#### Supplied information ####

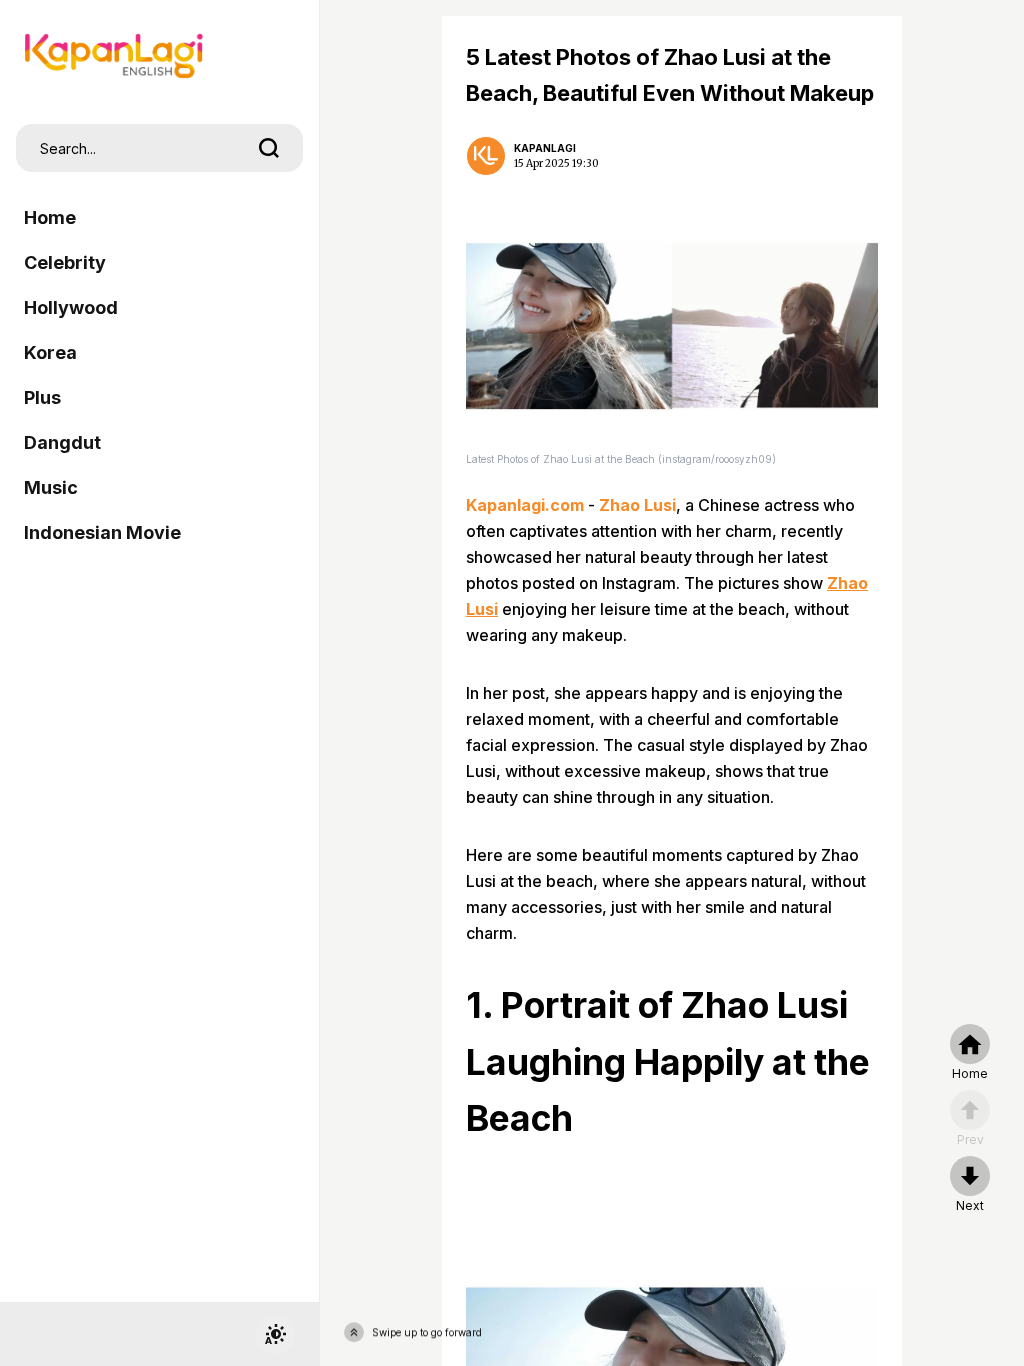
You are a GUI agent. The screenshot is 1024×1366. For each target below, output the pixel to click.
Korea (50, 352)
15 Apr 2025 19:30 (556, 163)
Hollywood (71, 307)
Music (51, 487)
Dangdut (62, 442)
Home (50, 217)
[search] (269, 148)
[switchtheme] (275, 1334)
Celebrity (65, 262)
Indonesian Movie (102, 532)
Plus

####

→ **Task to carry out**: Please output exactly the lines from the one containing "15 Apr 2025 19:30 (556, 163)" through the end of the records, both included.

→ **Written response**:
15 Apr 2025 19:30 (556, 163)
Hollywood (71, 307)
Music (51, 487)
Dangdut (62, 442)
Home (50, 217)
[search] (269, 148)
[switchtheme] (275, 1334)
Celebrity (65, 262)
Indonesian Movie (102, 532)
Plus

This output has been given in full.